Heck I'm sorry women, but I'm too happy with my gender prefference to give in to being straight. I like being this way. It feels right. I wouldn't have it any other way.
 
i would choose to be who i am now.. which is a gay. Proud to be a gay gay.
 
i would like to be straight, if i can. i can't bear to break my parents hearts and disappoint them if they do find out one day. this coupled with my mum who always mention about getting married and stuffs especially with my sister and my cousins and close friends all getting married near the same time. Too much pressure.

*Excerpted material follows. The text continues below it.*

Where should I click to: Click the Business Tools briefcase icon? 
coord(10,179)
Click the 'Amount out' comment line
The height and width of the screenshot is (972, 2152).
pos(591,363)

Besides, i feel like i'm the kind that is the outcast of the gay community. Even my best friends who always introduce his other gay friends to me but i never keep in touch with them. Just can't click with them. Felt awkward in their company as 99% of my friends, especially close friends are straight, which i feel more comfortable with.
 
Seriously, I would choose gay a hundred times. Not only am I proud and glad to be gay, but I would cease to exist as "myself" if I was not gay anymore. It's part of who I am...
 
If I could chose to be straight, I would, as life wouldn't be such a struggle. However, I can't, so I try to be proud of what my Creator has made me. My sexuality isn't the totality of me & I refuse to be judge by anyone who assumes they "know" me just b/c I'm gay
 
Perhaps strangely, I don't feel like my life would be any easier or less complicated if I were straight. Straight people certainly have their share of problems too. When I was younger, I struggled a lot with my sexuality, but now that I feel like I'm largely over that and living in a city, working a job and just generally existing in a time and place where my sexuality isn't a handicap on a daily basis.
 
I chose red because, being totally objective, being gay is simply better than being straight

-No pregnancy scares
-No pressure to get married (people used to always nag me about when I'm getting married until I came out)
-Gay guys in general, put out more than women
-Gay clubs>Straight clubs
-If your bf's the same size, you automatically double your wardrobe
-There's no gender divide in relationships

Really the only thing I don't like about being gay is having to deal with homophobes. And that gets a bit easier as you get older.
 
I think if the question was worded "would you rather have been born x, y, or z", the VAST majority would pick straight. You all make it seem that since you are happy with the way you are now (which is great), you would not be happier as a straight man. It is a lot easier to live as a straight person. Personally, I think it's bullsh*t when people say that going through hard times "made me a stonger person" and therefore it was worth it.
 
I'm still not convinced that it's so much easier to live as a straight person, at least not in gay-friendly places like big cities in the US, Canada, Australia and western Europe. Moreover, even if it is truly easier, why does that matter? It's easier to just sit on the couch and watch TV, but yet there are tons of people who run grueling marathons every year for the accomplishment of it all. In school, it's easier to just get all C's and not really care, yet there are still tons of students with serious ambition that go way above and beyond that. Easy is not always better. There is a lot to be said for struggling to achieve something.

Now for those who live in places which are very oppressive to gay people, the situation shifts somewhat. When being gay equals death or imprisonment, it's hard to argue that being born straight wouldn't have been better I suppose.
 
i couldnt see myself being anything but gay. its the only way i could be and its what makes me happy the most. i couldnt trade that for anything.